Church in Dorset, England

St. Luke's Church is a Church of England parish church in Burton, Dorset, England. It was designed by Benjamin Ferrey & Son and opened in 1875. The church has been a Grade II listed building since 1976. Historic England describe St Luke's as a "pleasing Victorian Gothic village church", with "a careful use of materials", "good Victorian fittings" and "a sense of honest simplicity".

==History==
St Luke's was built to replace an earlier chapel of ease which had been erected in Burton around 1836. A plot of land for the new church was donated by Sir George Tapps-Gervis-Meyrick of Hinton Admiral and the plans drawn up by Messrs. Benjamin Ferrey & Son. The foundation stone was laid by the Bishop of Winchester, the Right Rev. Harold Browne, on 15 April 1874 and the church built by Mr. Joseph Lander of Burton.

St Luke's was opened on 25 October 1875, but not consecrated until 2 November 1876 by the Right Rev Dr. Francis McDougall, suffragan to the Bishop of Winchester. Burton became its own parish in 1877, with St Luke's as the parish church.

==Architecture==
St Luke's is built of red brick, with dressings in Bath stone and roofs of blue slate, in the Early Gothic style. It was designed to accommodate over 300 persons, and is made up of a nave, chancel, south transept, vestry and south porch. The turret on the west gable contains one bell. Internal fittings include a stone font, oak lectern and reading desk. The benches and chairs are carved from deal. The church's floor was laid with concrete and wood, and the chancel paved with encaustic tiles from Minton, Hollands and Co.

At the time of its opening in 1875, it was intended to commence work on the addition of a north transept and enlargement of the chancel in the near future. Owing to limited funds, temporary walls had been erected with this intention, but the proposed work was never carried out. The stained glass of the east and west windows was installed by Thomas Figgis Curtis of Ward and Hughes in 1899–1900.

▶ Task requirements
a – Answer these questions from the text on St Luke's Church:
(i) In what year did the church become a Grade II listed building?
(ii) Who laid the foundation stone?
(iii) How many bells does the turret on the west gable contain?
b – From the text on St Luke's Church, extract word for word the passage starting at "St. Luke's Church" and ending at "Lander of Burton.".

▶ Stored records

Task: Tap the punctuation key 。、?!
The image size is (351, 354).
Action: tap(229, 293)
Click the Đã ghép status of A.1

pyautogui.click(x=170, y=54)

▶ Solutions to the exercise
a –
(i) 1976
(ii) The Bishop of Winchester, the Right Rev. Harold Browne
(iii) One

b –
St. Luke's Church is a Church of England parish church in Burton, Dorset, England. It was designed by Benjamin Ferrey & Son and opened in 1875. The church has been a Grade II listed building since 1976. Historic England describe St Luke's as a "pleasing Victorian Gothic village church", with "a careful use of materials", "good Victorian fittings" and "a sense of honest simplicity".

==History==
St Luke's was built to replace an earlier chapel of ease which had been erected in Burton around 1836. A plot of land for the new church was donated by Sir George Tapps-Gervis-Meyrick of Hinton Admiral and the plans drawn up by Messrs. Benjamin Ferrey & Son. The foundation stone was laid by the Bishop of Winchester, the Right Rev. Harold Browne, on 15 April 1874 and the church built by Mr. Joseph Lander of Burton.